Este año se han producido grandes cambios en el contexto macroeconómico y geopolítico. Algunos principios como el libre comercio, la globalización y la independencia de los bancos centrales, que han servido de base a la economía mundial durante décadas, están siendo cuestionados. Pese a ello, los diferenciales de crédito están en mínimos históricos y los mercados de renta variable registran unos máximos sin precedentes.
¿Cómo deben interpretar los inversores de renta fija el entorno actual y cómo deberían posicionar sus carteras para obtener buenos resultados?
En el último foro del Grupo de estrategia de carteras (GEC) de Capital Group, que se reúne dos veces al año, hemos tratado de buscar claridad entre tanto ruido e identificar cuáles son las principales temáticas inversión que, en nuestra opinión, van a impulsar los mercados.
En el actual contexto de cambio, pensamos que la tendencia que ya identificamos en la reunión de primavera, la convergencia cíclica de crecimiento entre Estados Unidos y el resto del mundo, podría prolongarse en el tiempo. Sin embargo, desde una perspectiva estructural, el panorama parece menos nítido: Estados Unidos está atrapado entre el impulso de la inteligencia artificial y el estímulo fiscal por un lado, y el deterioro de la confianza institucional por el otro.
La aplicación de aranceles por parte de Estados Unidos y la reconfiguración del comercio internacional continúan repercutiendo en la economía mundial. Aunque sus efectos aún no se han materializado del todo, pensamos que el impacto estanflacionista de los aranceles en Estados Unidos se mantendrá a medida que las compañías se vayan ajustando a un entorno comercial más restrictivo. En nuestra opinión, ello tendrá un impacto en el consumo y la inversión y derivará en una moderación del crecimiento de la economía estadounidense. Lo que no parece probable es que vayamos a asistir a una recesión, ya que las medidas de estímulo fiscal de la Reserva Federal permiten contrarrestar estas dificultades comerciales.
Por el contrario, Europa presenta un mejor potencial de crecimiento cíclico, gracias en gran medida a los planes de gasto fiscal aprobados en Alemania.
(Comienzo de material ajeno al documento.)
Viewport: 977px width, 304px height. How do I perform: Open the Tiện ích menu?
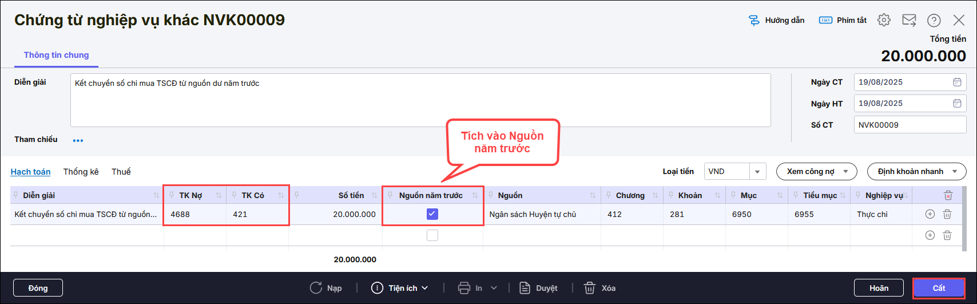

El aumento del gasto, que se produce en un contexto de mayor solidez económica de la eurozona, podría aumentar las presiones inflacionistas en la región y llevar al Banco Central Europeo a subir los tipos de interés el año que viene.
En conjunto, todo ello apunta a la moderación del crecimiento de la economía mundial en 2026, aunque se mantendría en territorio positivo y podría reacelerarse en la segunda mitad del año.
Durante los últimos doce meses, en los periodos de tensión de los mercados, la renta fija ha vuelto a ofrecer la diversificación que cabría esperar de la clase de activo. Ello se debe en gran medida a la duración, que ha repuntado ante la previsión de nuevos recortes de tipos de interés. Dicho esto, la divergencia de los ciclos de política monetaria y el riesgo político a largo plazo en Estados Unidos nos llevan a optar por un enfoque más matizado, con un posicionamiento de valor relativo que permita acceder a las oportunidades de inversión, en lugar de recurrir a la asignación tradicional en títulos del Tesoro estadounidense como herramienta de diversificación.
Estamos en un punto de inflexión para la economía mundial, en el que muchas de las que hemos considerado certezas durante los últimos 40 años o más parecen estar en entredicho. La posible convergencia del crecimiento económico y la divergencia de política monetaria entre Estados Unidos y Europa ofrecen oportunidades de inversión potencialmente interesantes. Sin embargo, en un contexto de continua incertidumbre y valoraciones elevadas, la gestión activa sigue siendo crucial, y mantenemos un posicionamiento defensivo de las carteras de renta fija, centrándonos en oportunidades idiosincráticas y siguiendo muy de cerca la evolución de los acontecimientos.